Another tip that I think a lot of people that, I'm an athlete as well and I'm a certified sports nutritionist and I deal with a lot of athletes, and one of our favorite vegetables are those zucchinis and crookneck squash. We think we can eat these. They're great. We cook 'em up real fast and they're easy to have at night, no starchy carbs in there. But America grows 25,000 acres, that's a lot, that's a ton of zucchini and crookneck squash. 25,000 acres, genetically modified. This is not something we're thinking about when we eat at the restaurants or when we're preparing these things at home.
Ben: Now, let's just say that I've got vegetables and I didn't get the organic version or I want to really make sure that I don't have pesticides and herbicides on them. There's all these different kind of vegetable washes that you can buy at the grocery store. And you guys have a little recipe in here for making your own vegetable washes.
Mira: Yeah. You can save your money.
Ben: Fill us in.
Mira: We have a really easy recipe because we have a study in there that actually shows what happens to the different pesticide and the dirt that's on there using different things, just cold water, anti-bacterial soap, water, scrub with a brush, and just rinsing water, and you really do need to have some sort of vegetable spray. So, what you can do, and I'll just tell your listeners right now, is a cup of water, a cup of white vinegar, a tablespoon of baking soda, and a half a lemon. And when you mix them all together, just be careful because the baking soda is going to make the water and the vinegar sort of erupt.
Jayson: A volcano.
Mira: A little volcano there. So, you just add it slowly. You keep it in a spray bottle, you spray it on your vegetables, you let it sit there for about 10 minutes, and then you just rinse it off, and then they're going to be nice and safe, and they're going to be clean fruits and vegetables.

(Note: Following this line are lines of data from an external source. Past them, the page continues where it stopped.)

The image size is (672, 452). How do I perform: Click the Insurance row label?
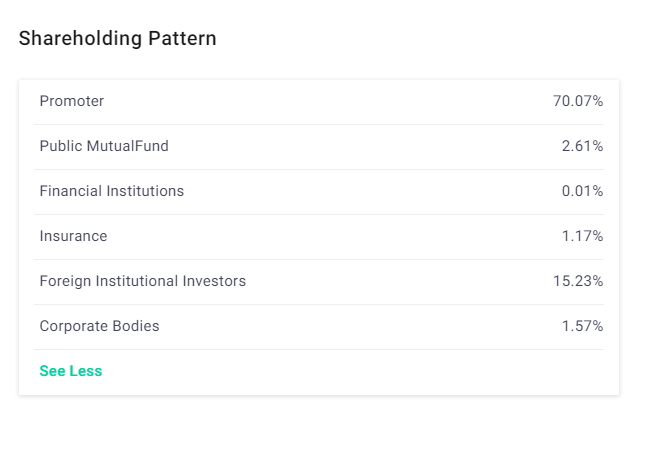(73, 236)
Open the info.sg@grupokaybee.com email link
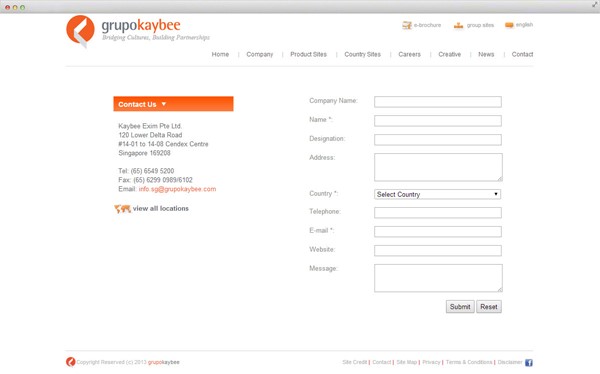This screenshot has width=600, height=374. (x=177, y=189)
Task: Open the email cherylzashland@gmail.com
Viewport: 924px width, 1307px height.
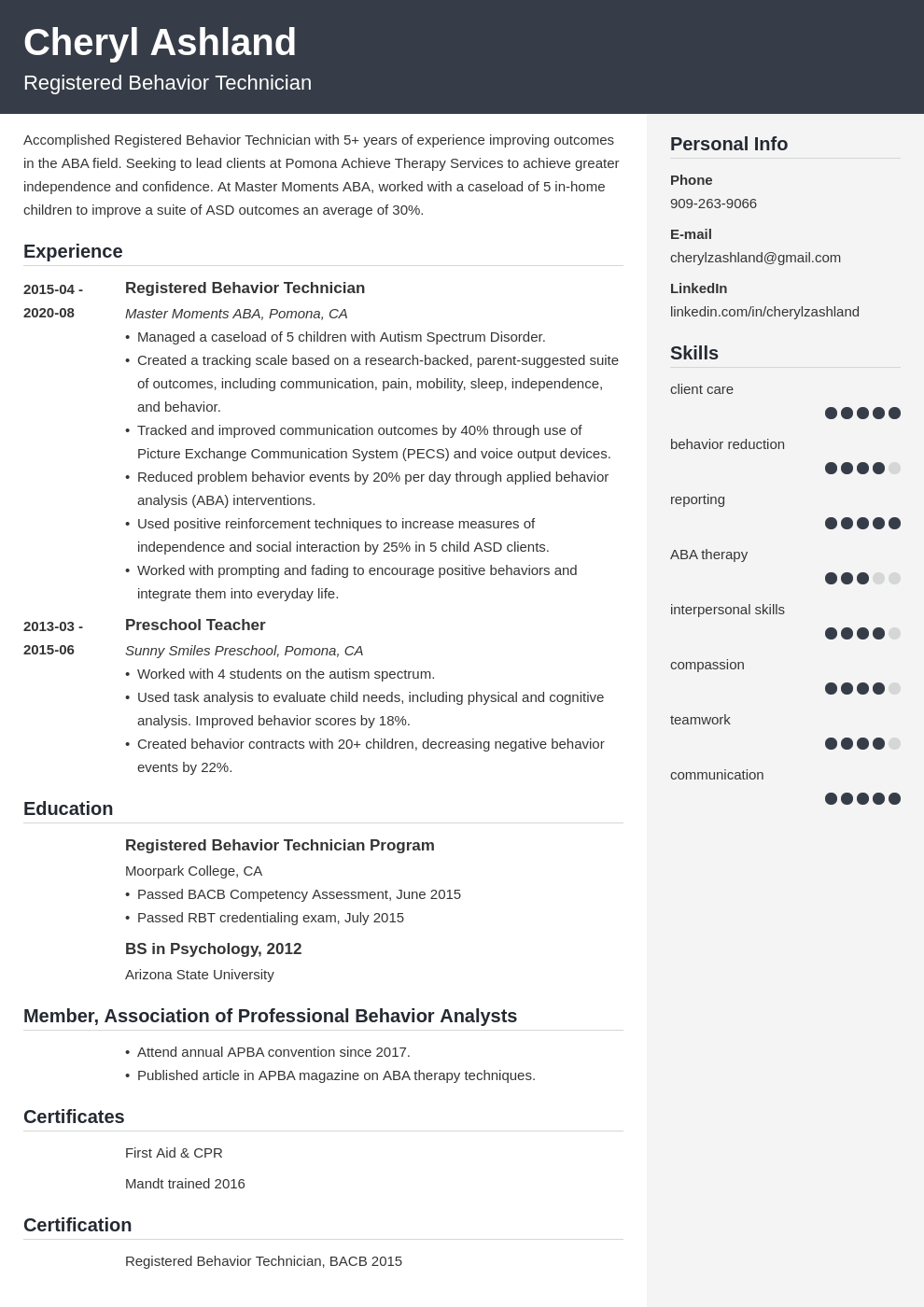Action: [x=755, y=258]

Jayson: Yeah. It'll get rid of the pesticides and also the wax coating that we put on so many of our, I mean, obviously apples and these type of things don't come off the tree shiny. But in the grocery stores, they're all waxed up, you're going to want to get that off of there, especially if you're going to eat the skins. So, this wash will help to do that too.
Ben: Awesome. Okay. Let's go into the condiments chapter. I'm probably not the only person out there that's a mayonnaise fan. And of course, when I initially found out, and I knew this before I read your book, but a lot of mayonnaises use canola oil or soybean oil, and those are not only chock full of fats that are not all that great for you, but also, and I did learn this from your book, that those are two pretty GMO-laden fats as well. There are mayonnaises made with olive oil, but what really caught my eye was that you actually have a recipe in here for making your own mayonnaise, and it looks a lot easier than I think what people may have the impression of making your own mayonnaise would involve. So, how do you actually make your own mayonnaise if you don't want to buy it from the grocery store?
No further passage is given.